* Data to process:
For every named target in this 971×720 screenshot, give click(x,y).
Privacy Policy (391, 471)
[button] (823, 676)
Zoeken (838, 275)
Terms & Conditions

==

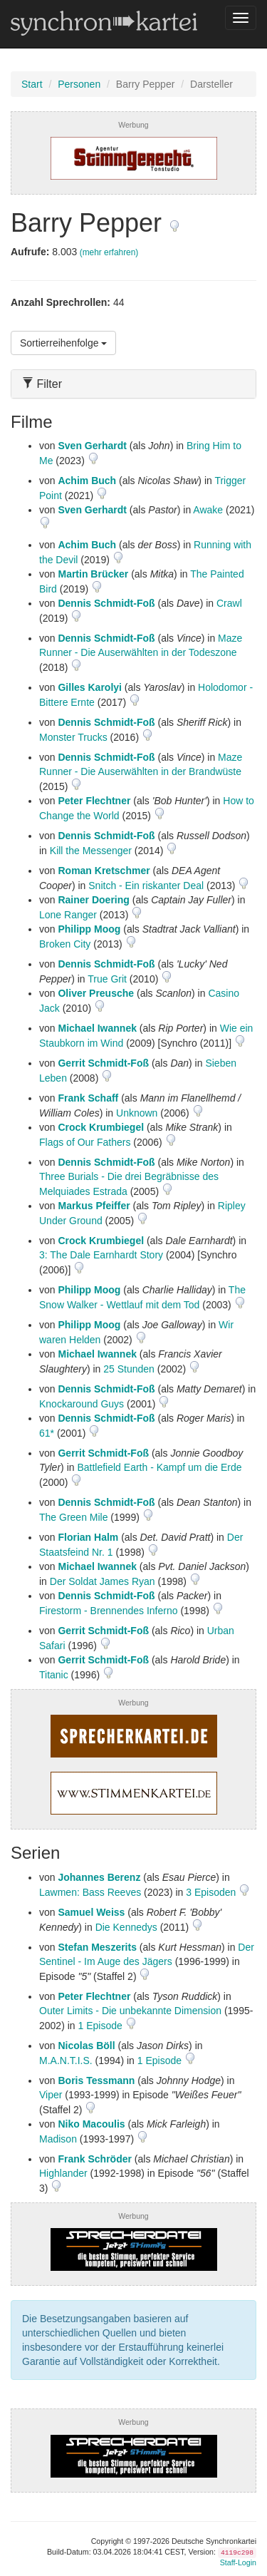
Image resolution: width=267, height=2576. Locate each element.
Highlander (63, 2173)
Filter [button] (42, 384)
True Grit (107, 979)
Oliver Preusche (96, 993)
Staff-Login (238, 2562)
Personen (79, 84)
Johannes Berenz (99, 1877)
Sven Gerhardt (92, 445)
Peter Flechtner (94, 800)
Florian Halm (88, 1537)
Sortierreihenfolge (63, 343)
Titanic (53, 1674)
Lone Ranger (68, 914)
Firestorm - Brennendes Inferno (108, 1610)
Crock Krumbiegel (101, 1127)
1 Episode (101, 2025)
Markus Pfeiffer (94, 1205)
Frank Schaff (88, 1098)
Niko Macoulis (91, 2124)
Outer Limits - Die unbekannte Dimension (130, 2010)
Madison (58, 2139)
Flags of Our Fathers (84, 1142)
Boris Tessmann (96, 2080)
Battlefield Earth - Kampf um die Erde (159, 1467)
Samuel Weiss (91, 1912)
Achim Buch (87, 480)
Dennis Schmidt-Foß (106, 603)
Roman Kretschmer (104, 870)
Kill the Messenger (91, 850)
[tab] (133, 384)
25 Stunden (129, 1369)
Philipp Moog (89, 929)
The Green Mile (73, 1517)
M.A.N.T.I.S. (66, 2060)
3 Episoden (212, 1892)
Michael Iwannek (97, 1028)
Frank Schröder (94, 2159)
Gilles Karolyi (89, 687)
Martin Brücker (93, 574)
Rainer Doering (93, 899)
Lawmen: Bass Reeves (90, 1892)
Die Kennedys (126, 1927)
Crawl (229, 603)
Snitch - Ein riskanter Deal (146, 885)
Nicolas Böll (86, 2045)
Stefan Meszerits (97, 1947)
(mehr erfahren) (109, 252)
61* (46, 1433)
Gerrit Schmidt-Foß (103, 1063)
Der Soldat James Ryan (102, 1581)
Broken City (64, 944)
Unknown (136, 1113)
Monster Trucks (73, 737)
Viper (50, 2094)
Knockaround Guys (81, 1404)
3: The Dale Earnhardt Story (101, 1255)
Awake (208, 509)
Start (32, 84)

* Task objective:
Render the lines from the one containing "Peter Flechtner (94, 800)" through the one containing "Start (32, 84)" as a two-column CSV with the headers text and coordinates. Each line gets one row, with its text and its answer in separate quoted fields and any line breaks replaced by spaces.

* Expected answer:
text,coordinates
"Peter Flechtner","(94, 800)"
"Florian Halm","(88, 1537)"
"Sortierreihenfolge","(63, 343)"
"Titanic","(53, 1674)"
"Lone Ranger","(68, 914)"
"Firestorm - Brennendes Inferno","(108, 1610)"
"Crock Krumbiegel","(101, 1127)"
"1 Episode","(101, 2025)"
"Markus Pfeiffer","(94, 1205)"
"Frank Schaff","(88, 1098)"
"Niko Macoulis","(91, 2124)"
"Outer Limits - Die unbekannte Dimension","(130, 2010)"
"Madison","(58, 2139)"
"Flags of Our Fathers","(84, 1142)"
"Boris Tessmann","(96, 2080)"
"Battlefield Earth - Kampf um die Erde","(159, 1467)"
"Samuel Weiss","(91, 1912)"
"Achim Buch","(87, 480)"
"Dennis Schmidt-Foß","(106, 603)"
"Roman Kretschmer","(104, 870)"
"Kill the Messenger","(91, 850)"
"[tab]","(133, 384)"
"25 Stunden","(129, 1369)"
"Philipp Moog","(89, 929)"
"The Green Mile","(73, 1517)"
"M.A.N.T.I.S.","(66, 2060)"
"3 Episoden","(212, 1892)"
"Michael Iwannek","(97, 1028)"
"Frank Schröder","(94, 2159)"
"Gilles Karolyi","(89, 687)"
"Martin Brücker","(93, 574)"
"Rainer Doering","(93, 899)"
"Lawmen: Bass Reeves","(90, 1892)"
"Die Kennedys","(126, 1927)"
"Crawl","(229, 603)"
"Snitch - Ein riskanter Deal","(146, 885)"
"Nicolas Böll","(86, 2045)"
"Stefan Meszerits","(97, 1947)"
"(mehr erfahren)","(109, 252)"
"61*","(46, 1433)"
"Gerrit Schmidt-Foß","(103, 1063)"
"Der Soldat James Ryan","(102, 1581)"
"Broken City","(64, 944)"
"Unknown","(136, 1113)"
"Monster Trucks","(73, 737)"
"Viper","(50, 2094)"
"Knockaround Guys","(81, 1404)"
"3: The Dale Earnhardt Story","(101, 1255)"
"Awake","(208, 509)"
"Start","(32, 84)"